DILLIE KEANE: BACK WITH YOU
Arts Theatre, London WC2
Opened 8 January, 2002

It's astounding (in a small way) that I had managed to reach such an age, and be in this line of work so long, without ever having seen Dillie Keane in a full-length music show, whether solo or with Fascinating Aida. This situation has been rectified with Keane's current show Back With You, fetching up for three weeks at the Arts Theatre in a 9.15pm slot following The Vagina Monologues and staged on the set she describes as "the Vulva estate". Like their male counterparts Kit and the Widow (whom I have also yet to see in full), Keane and her comrades occupy a particular niche in the affections of both the critical community and the theatregoing public in general. But where others tend to stick fairly faithfully within the tradition of sharp, satirical songs (in an English line descending, I suppose, from Flanders & Swann and the like), Keane and her frequent co-writer Adele Anderson are unashamed to trade also in the more poignant side of being a woman d'un certain âge and still, as it were, in (note: "in"!) the game.

Thus, the bitchy, spikily rhymed paean to insincerity "Let's Hear It For Fake" is followed by  a regretful room-by-room catalogue of the romantic misfortunes experienced in "My Flat", and "Out Of Practice" blends the moods in an account of dating in an age group which Keane disguises with a cough as one's "[ahem]ties". The batch of songs at the centre of the show, for which Keane accompanies herself at the piano, move from tentatively wry in "Single Again" to comically furious in "Back With You" before settling into a kind of defiant wistfulness in "Love Late", with its shades of "September Song".

For most of the show, Keane is accompanied by Russell Churney, who over the last several years has burgeoned, almost unnoticed, from Julian Clary's long-suffering musical sidekick into an impressive musical director (most recently for chansonnière Barb Jungr) and, when appropriate, a comic presence in his own right; he strikes just the right note of impish bemusement when called on by Keane to take a verse of "Song Of Sexual Re-Orientation", with its hookline "Wouldn't it be nice to be a lesbian!"

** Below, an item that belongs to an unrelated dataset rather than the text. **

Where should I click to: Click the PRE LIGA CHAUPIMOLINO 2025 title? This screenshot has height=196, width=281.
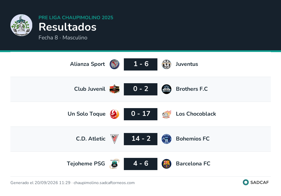(x=76, y=17)
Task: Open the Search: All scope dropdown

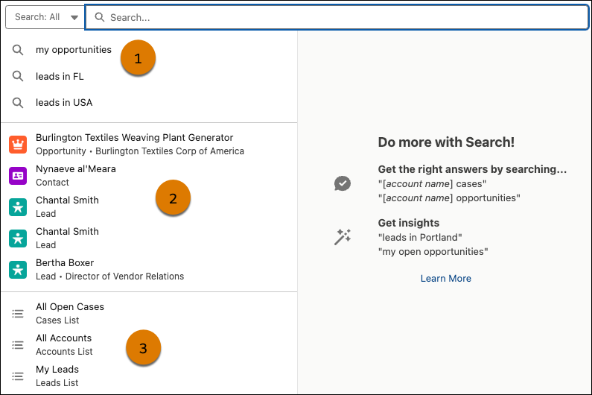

After twenty years plying her trade either solo or as a threesome (and she would relish the connotations of such phrasing), Keane knows exactly how to pitch herself to an audience, and they respond warmly despite being predominantly a little younger than... it would be ungallant to say "than her", so let's say "than that described in her songs"; her observations draw affectionate laughs of familiarity, though not necessarily familiarity yet born of experience. She does, however, commit one error: she repeats to us the fallacy that there is no rhyme in the English language for "orange". There is: "sporange", a spore-case. It's in the OED. It's a challenge... Get writing, girl.

Written for the Financial Times.

Copyright © Ian Shuttleworth; all rights reserved.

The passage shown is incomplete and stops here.